Шрифт:
Закладка:
Я не ожидала, что меня что-нибудь тронет. Я не чувствовала никаких связей с этим домом, вроде бы просто зданием из кирпича и камней, но меня поджидал сюрприз. Любовь явственно ощущалась в каждой комнате. Прошло много лет, но она никуда не исчезла. Это было гнездо, настоящее семейное гнездо, где хранилась память об отце, матери и детях, которые жили здесь и любили друг друга. Даже нацистские убийцы и грабители, даже слепая ненависть Гитлера к нашей семье не смогли изгнать отсюда дух любви[1006].
Принцесса София потом приехала в Конопиште с тремя своими детьми. Они были примерно тех же лет, что и сироты Франца-Фердинанда – София, Макс и Эрнст, – когда их выселили из замка. Именно после этой поездки она решила попытаться вернуть Конопиште семье. Многолетние юридические битвы в местных, государственных и международных судах закончились тем, что на все свои требования она получила отказ. Но в 2013 г. она сказала:
Важна борьба сама по себе. Совсем необязательно, что будет какой-то результат. Важно, чтобы люди знали правду. Важно, чтобы все знали, что случилось, что было сделано, как было сделано. Если у меня не получится, продолжит кто-нибудь из следующего поколения, ведь в конечном счете это борьба за правду и справедливость[1007].
28 июня 2014 г. четыре поколения семьи Гогенбергов собрались в австрийском замке Артштеттен. Сотая годовщина сараевского убийства свела вместе потомков эрцгерцога Франца-Фердинанда, его любимой жены, герцогини Гогенберг, и их кузенов Габсбургов. Они рассказывали семейные истории, делились воспоминаниями, хохотали. Молодые и старые присутствовали на поминальной мессе в базилике Марии Теферль, которую служил их родственник – кардинал Христофор Шенборн, архиепископ Венский[1008].

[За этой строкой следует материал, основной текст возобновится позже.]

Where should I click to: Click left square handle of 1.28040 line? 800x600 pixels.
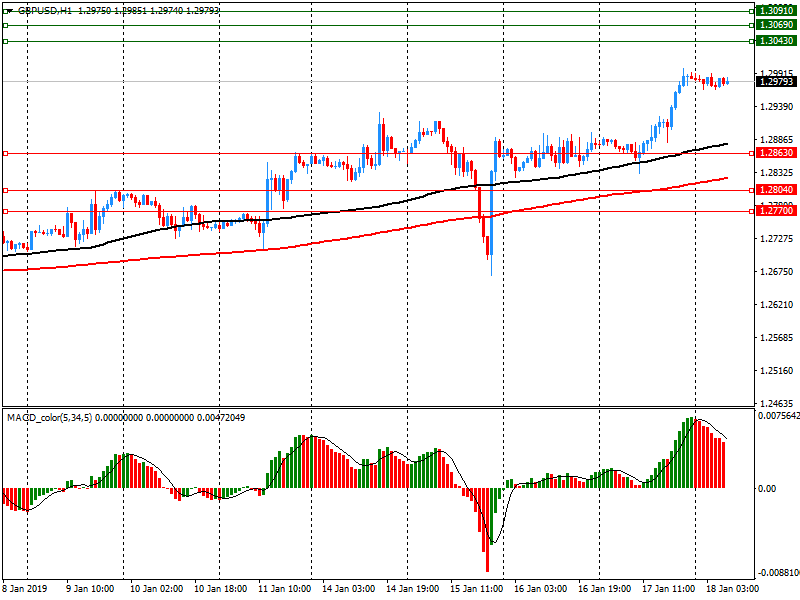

В базилике находится мемориал павшим в двух мировых войнах. Внимательный посетитель может заметить гравюру с изображением эрцгерцога и герцогини Гогенберг, склонивших головы в молитве; она неприметно вставлена в один из оконных витражей[1009]. Пока пути членов семьи не разошлись, возносились молитвы за мир, за любимых живых и мертвых. Гогенберги приехали сюда не горевать, а благодарить основателей своей семьи и ту любовь, которая дала им возможность появиться на свет[1010].

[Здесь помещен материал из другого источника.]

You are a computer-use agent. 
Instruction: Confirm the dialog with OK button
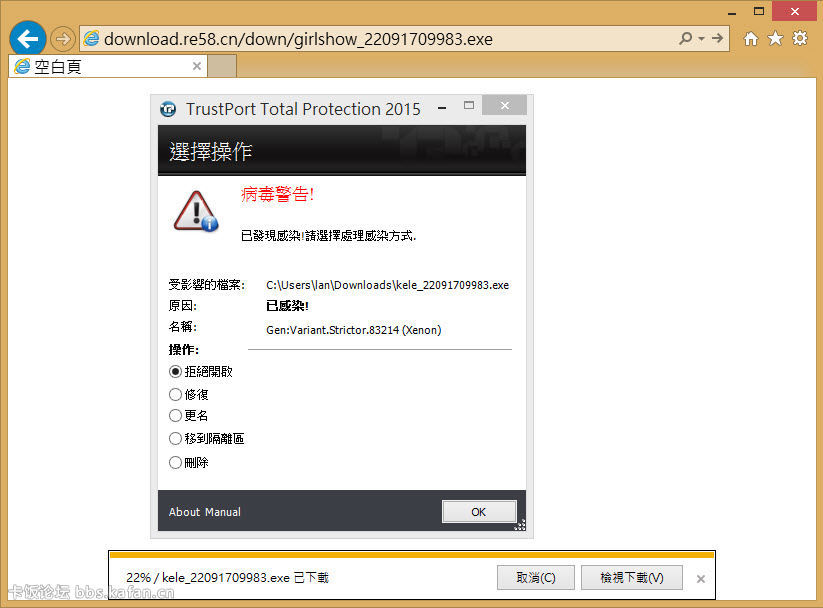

Георг Гогенберг, ставший, как и его отец, Максимилиан, австрийским дипломатом, веселил родню и гостей рассказами из долгого опыта своей работы. Истории были очень веселые, но за ними стоял не один призрак прошлого. Так, когда он служил в Аргентине, среди его коллег были и пронацистски настроенные австрийцы, которые покинули страну после войны, и австрийцы, которые еще до войны бежали от нацистов, и австрийские и чешские родственники, которые сумели спастись от нацистов в военные годы. Как он выразился, чтобы разобраться со всеми австрийцами Аргентины, потребовалась сила в один Гогенберг[1011].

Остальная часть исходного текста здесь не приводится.